I have a HTML page in a string, and I need to replace all the spaces in the a href references with %20 so my parser understands it.
So for example:
<a href="file with spaces.mp3">file with spaces.mp3</a>
needs to turn into
<a href="file%20with%20spaces.mp3">file with spaces.mp3</a>
One space works fine since I can just use
(.+?)([ *])(.+?)
and then substitute it with %20 in between $1 and $3
But how would you do it for multiple and an unknown number of spaces, while still having the file name to put the %20's in between?
While it's not recommended to use regex, here's a potential regex that works for your example:
(?:<a href="|\G)\S*\K (?=[^">]*")
(?:
<a href=" # Match <a href=" literally
|
\G # Or start the match from the previous end-match
)
\S* # Match any non-space characters
\K # Reset the match so only the following matches are replaced
(?=[^">]*") # Ensure that the matching part is still within the href link
The above regex could also break on certain edge-cases, so I recommend using DOMDocument in like Amal's excellent answer which is more robust.

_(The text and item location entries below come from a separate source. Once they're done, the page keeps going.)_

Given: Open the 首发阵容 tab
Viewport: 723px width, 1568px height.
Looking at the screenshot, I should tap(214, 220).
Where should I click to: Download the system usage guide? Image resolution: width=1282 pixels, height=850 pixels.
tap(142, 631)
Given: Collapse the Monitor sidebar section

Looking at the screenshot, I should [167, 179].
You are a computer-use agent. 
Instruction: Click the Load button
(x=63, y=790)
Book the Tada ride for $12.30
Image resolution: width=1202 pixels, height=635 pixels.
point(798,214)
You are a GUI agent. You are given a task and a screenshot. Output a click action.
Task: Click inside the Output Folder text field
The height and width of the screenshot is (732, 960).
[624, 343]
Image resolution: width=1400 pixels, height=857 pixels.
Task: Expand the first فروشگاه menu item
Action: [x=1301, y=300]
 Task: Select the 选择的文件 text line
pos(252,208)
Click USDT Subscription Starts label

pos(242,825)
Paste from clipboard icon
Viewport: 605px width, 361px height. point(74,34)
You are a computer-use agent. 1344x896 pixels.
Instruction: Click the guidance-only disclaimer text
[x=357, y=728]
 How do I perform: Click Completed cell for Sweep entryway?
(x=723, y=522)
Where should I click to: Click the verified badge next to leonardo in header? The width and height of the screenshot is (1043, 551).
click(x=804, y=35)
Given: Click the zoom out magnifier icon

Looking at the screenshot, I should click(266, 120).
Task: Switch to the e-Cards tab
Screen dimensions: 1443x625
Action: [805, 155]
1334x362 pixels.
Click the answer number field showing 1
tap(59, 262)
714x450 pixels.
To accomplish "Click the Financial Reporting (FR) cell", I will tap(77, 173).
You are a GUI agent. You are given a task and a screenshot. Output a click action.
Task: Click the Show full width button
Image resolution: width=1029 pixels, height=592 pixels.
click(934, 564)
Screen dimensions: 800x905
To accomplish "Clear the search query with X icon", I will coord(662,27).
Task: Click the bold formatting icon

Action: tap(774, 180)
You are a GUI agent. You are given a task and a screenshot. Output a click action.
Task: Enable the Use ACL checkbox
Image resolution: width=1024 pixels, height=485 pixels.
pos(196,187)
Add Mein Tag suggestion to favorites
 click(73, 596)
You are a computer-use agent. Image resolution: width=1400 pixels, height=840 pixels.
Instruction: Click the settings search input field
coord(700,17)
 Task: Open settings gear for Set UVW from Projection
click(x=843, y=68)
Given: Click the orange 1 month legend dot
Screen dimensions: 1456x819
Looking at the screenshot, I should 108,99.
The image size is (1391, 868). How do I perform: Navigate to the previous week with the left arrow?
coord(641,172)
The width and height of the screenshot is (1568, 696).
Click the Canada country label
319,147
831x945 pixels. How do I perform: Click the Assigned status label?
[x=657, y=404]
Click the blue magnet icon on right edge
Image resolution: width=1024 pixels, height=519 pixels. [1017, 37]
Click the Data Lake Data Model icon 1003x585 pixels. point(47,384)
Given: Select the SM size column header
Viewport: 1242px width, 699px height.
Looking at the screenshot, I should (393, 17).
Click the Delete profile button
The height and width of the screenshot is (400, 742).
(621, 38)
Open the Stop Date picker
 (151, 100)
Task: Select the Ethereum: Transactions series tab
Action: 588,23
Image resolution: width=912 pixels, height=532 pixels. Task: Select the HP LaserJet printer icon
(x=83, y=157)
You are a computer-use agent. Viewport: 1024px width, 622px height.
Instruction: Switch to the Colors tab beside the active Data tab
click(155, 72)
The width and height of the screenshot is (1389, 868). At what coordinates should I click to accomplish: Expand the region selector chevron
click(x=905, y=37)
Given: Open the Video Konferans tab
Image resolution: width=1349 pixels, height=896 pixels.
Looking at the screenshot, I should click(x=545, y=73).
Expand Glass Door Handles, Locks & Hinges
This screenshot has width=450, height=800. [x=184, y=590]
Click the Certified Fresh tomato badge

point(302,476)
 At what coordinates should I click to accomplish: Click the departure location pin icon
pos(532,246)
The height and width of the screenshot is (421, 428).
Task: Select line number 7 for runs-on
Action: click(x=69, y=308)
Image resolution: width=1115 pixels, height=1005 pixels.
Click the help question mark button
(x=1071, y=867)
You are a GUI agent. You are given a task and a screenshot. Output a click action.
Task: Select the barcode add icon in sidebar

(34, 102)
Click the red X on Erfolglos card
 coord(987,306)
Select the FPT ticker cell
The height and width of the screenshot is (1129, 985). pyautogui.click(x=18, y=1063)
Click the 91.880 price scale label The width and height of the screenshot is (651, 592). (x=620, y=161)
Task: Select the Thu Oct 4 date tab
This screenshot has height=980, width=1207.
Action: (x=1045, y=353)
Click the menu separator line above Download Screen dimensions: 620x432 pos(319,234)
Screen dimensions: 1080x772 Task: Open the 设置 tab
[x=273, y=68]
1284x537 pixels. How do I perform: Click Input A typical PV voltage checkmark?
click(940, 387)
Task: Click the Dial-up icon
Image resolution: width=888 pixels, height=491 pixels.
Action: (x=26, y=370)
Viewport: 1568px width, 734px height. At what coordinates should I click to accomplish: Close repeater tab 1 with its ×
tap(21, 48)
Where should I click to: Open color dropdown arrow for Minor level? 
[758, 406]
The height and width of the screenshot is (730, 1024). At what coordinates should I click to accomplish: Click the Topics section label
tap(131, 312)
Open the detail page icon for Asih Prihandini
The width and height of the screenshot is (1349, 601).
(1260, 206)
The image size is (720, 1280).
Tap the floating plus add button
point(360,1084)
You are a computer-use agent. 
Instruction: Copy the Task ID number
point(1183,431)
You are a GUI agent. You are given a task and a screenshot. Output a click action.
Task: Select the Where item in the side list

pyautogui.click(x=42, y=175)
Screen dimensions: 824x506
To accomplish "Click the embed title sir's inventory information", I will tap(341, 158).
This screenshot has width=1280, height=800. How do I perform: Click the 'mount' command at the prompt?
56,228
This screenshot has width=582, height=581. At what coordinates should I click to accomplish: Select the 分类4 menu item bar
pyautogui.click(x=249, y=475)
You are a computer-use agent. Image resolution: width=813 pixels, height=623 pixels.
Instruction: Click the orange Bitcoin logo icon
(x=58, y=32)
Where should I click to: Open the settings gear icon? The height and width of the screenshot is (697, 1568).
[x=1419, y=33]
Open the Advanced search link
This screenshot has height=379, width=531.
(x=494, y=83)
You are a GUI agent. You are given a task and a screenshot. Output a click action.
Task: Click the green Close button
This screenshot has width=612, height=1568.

HTML is not a regular language and cannot be properly parsed using a regular expression. Use a DOM parser instead. Here's a solution using PHP's built-in DOMDocument class:
$dom = new DOMDocument;
$dom->loadHTML($html);
foreach ($dom->getElementsByTagName('a') as $tag) {
$href = $tag->getAttribute('href');
$href = str_replace(' ', '%20', $href);
$tag->setAttribute('href', $href);
}
$html = $dom->saveHTML();
It basically iterates over all the links and changes the href
attribute using str_replace
.